No cabe duda de que del espíritu cristiano recibe vitalidad siempre renovada el sentido de solidaridad, que está profundamente arraigado en el corazón de los italianos y encuentra la manera de expresarse con particular intensidad en algunas circunstancias dramáticas de la vida del país, la última de las cuales ha sido el devastador terremoto que asoló algunas áreas de Los Abruzos. Como dijo ya vuestro presidente, durante mi visita a esa tierra trágicamente herida pude darme cuenta personalmente de los lutos, el dolor y los desastres producidos por ese terrible seísmo, pero también he constatado -y esto me ha impresionado enormemente- la fortaleza de espíritu de esas poblaciones, así como el movimiento de solidaridad que se activó inmediatamente en todas las partes de Italia. Nuestras comunidades han respondido con gran generosidad a la petición de ayuda que procedía de aquella región sosteniendo las iniciativas promovidas por la Conferencia episcopal a través de las Cári
tas
. Deseo renovar a los obispos de Los Abruzos, y a través de ellos a las comunidades locales, la seguridad de mi oración constante y de mi continua cercanía afectuosa.

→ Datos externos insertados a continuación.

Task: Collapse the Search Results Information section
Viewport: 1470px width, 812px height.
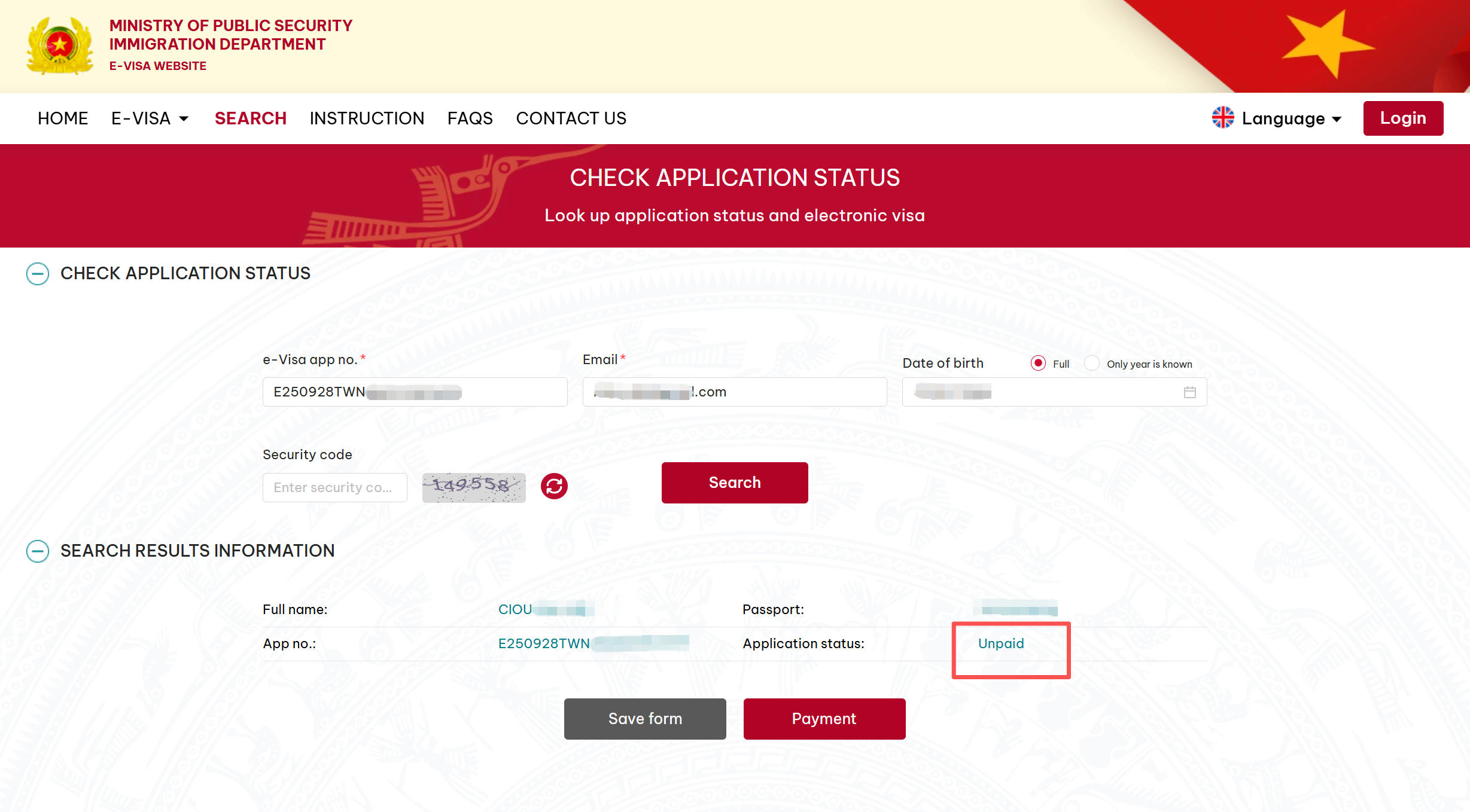Action: pos(38,551)
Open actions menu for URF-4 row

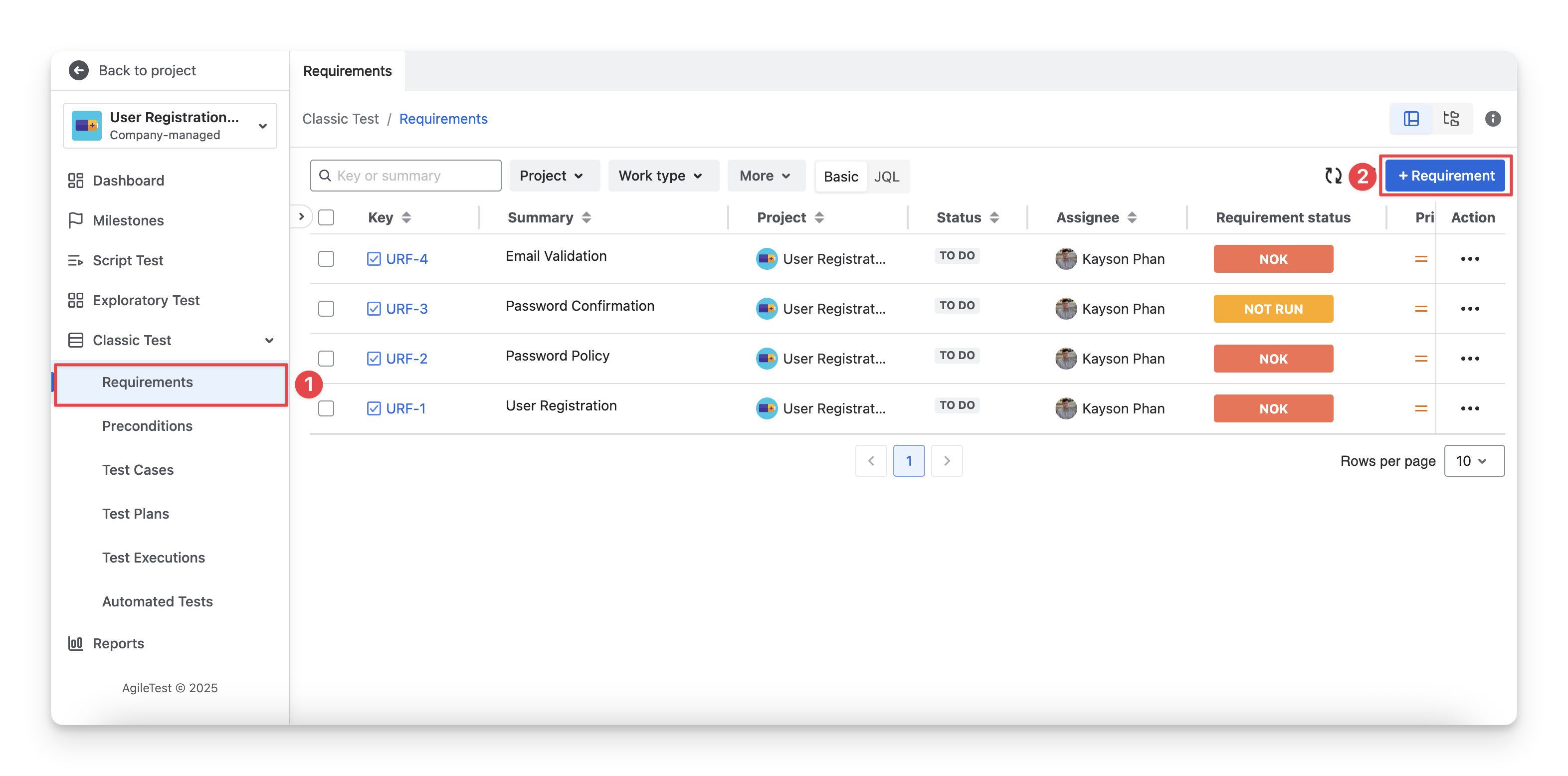coord(1469,259)
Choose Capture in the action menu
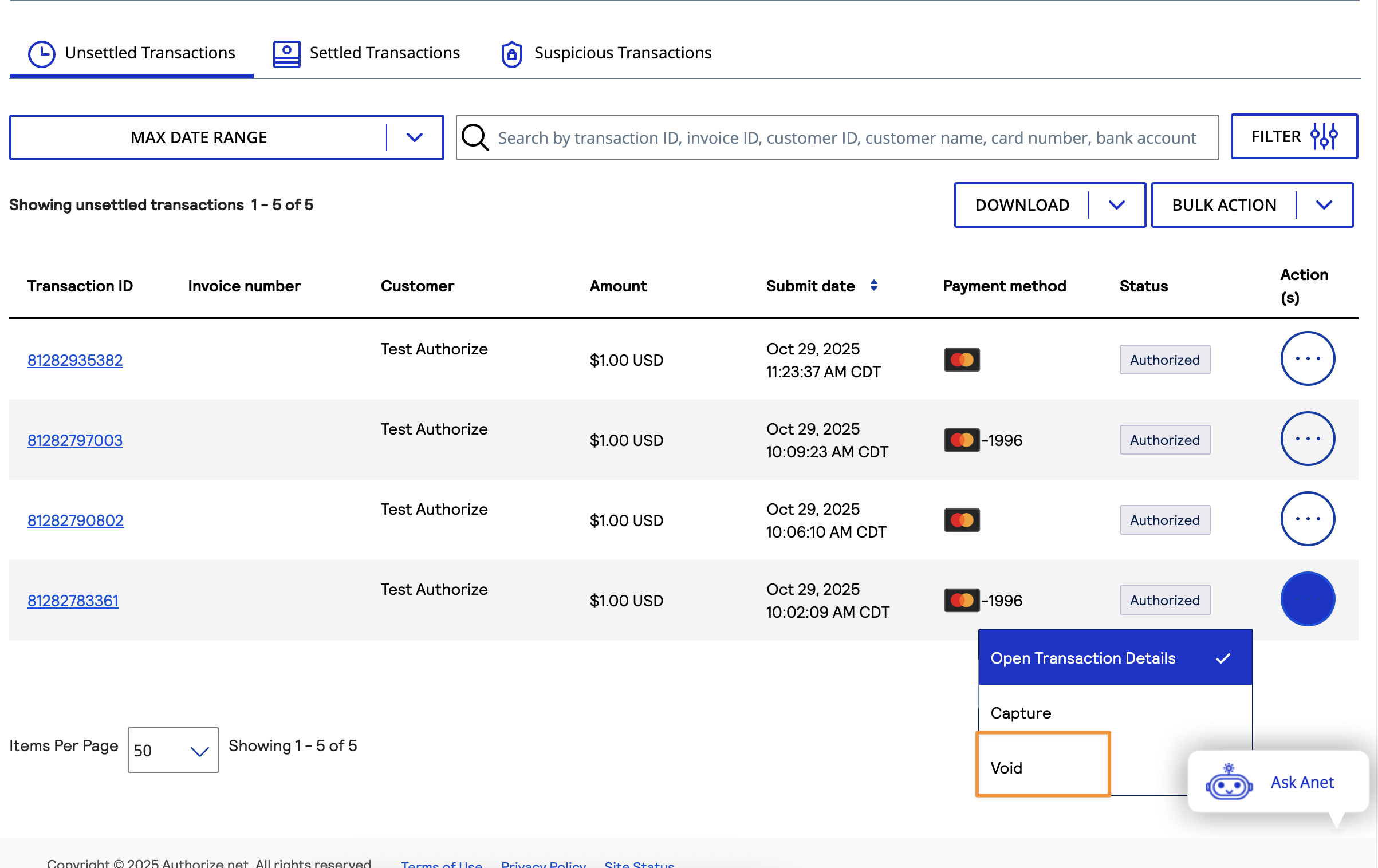The height and width of the screenshot is (868, 1378). 1021,713
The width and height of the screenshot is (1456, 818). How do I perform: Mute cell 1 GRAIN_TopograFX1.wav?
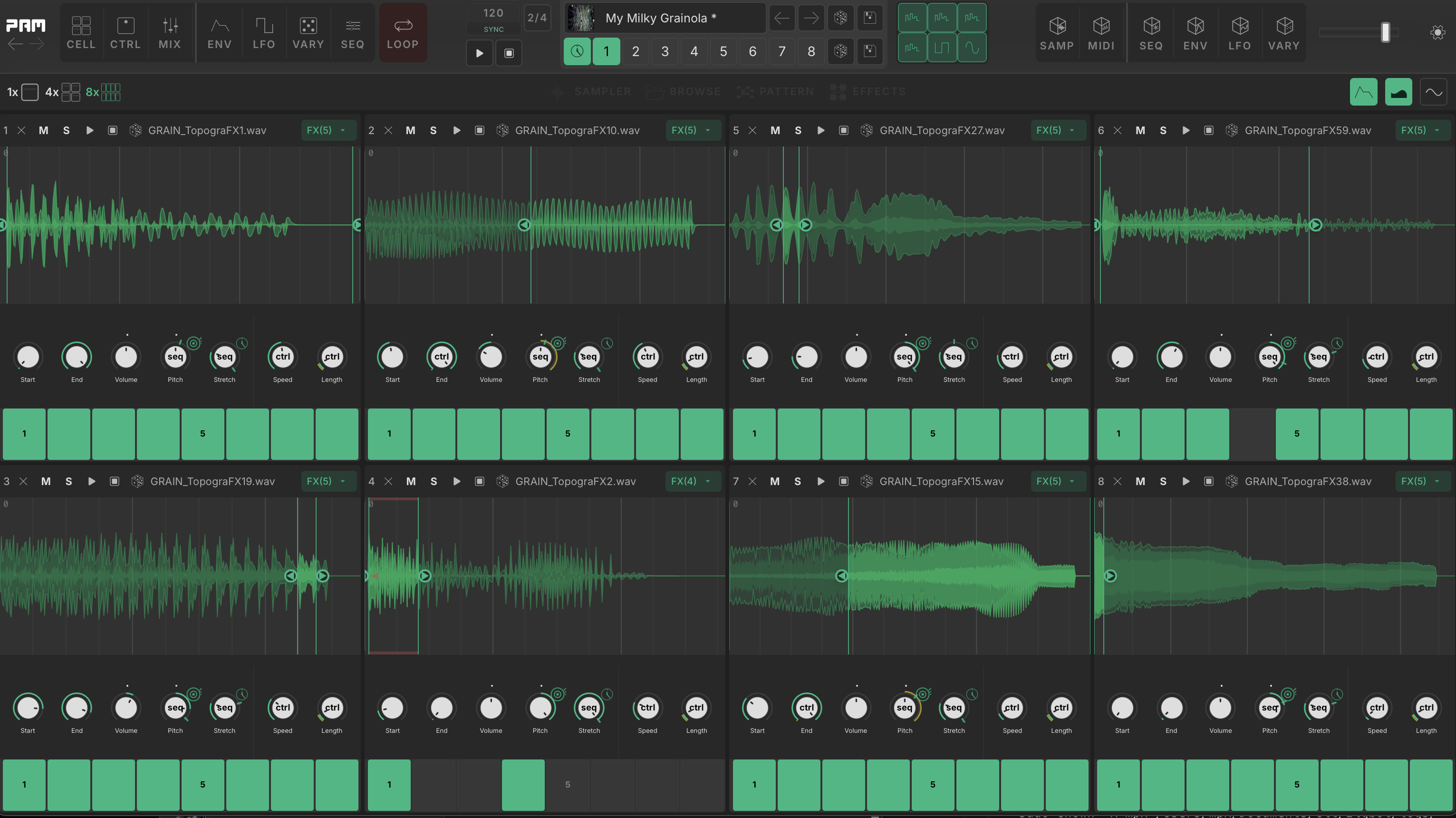(44, 131)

Desde hace meses estamos constatando los efectos de una crisis financiera y económica que ha sacudido duramente al mundo entero y ha afectado en diversa medida a todos los países. A pesar de las medidas tomadas en varios niveles, se siguen sintiendo los efectos sociales de la crisis, e incluso duramente, de modo especial sobre las franjas más débiles de la sociedad y sobre las familias. Por eso, deseo expresaros mi aprecio y mi aliento por la iniciativa del fondo de solidaridad denominado «Préstamo de la esperanza», que precisamente el domingo próximo tendrá un momento de participación coral en la colecta nacional, que constituye la base del fondo mismo. Esta renovada petición de generosidad, que se añade a las numerosas iniciativas puestas en marcha por muchas diócesis, evocando el gesto de la colecta impulsada por el apóstol san Pablo en favor de la Iglesia de Jerusalén, es un testimonio elocuente de que unos comparten el peso de los otros. En este momento de dificultad, que afecta de modo especial a los que han perdido el empleo, eso es un verdadero acto de culto que brota de la caridad suscitada por el Espíritu del Resucitado en el corazón de los creyentes. Es un anuncio elocuente de la conversión interior generada por el Evangelio y una manifestación conmovedora de comunión eclesial.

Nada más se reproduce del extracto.